## [Required work]
Set down every line of the material below without changing anything.

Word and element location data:
====================

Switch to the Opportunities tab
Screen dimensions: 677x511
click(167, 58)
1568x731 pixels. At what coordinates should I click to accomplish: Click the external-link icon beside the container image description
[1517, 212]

====================

## [Problem solution]
Switch to the Opportunities tab
Screen dimensions: 677x511
click(167, 58)
1568x731 pixels. At what coordinates should I click to accomplish: Click the external-link icon beside the container image description
[1517, 212]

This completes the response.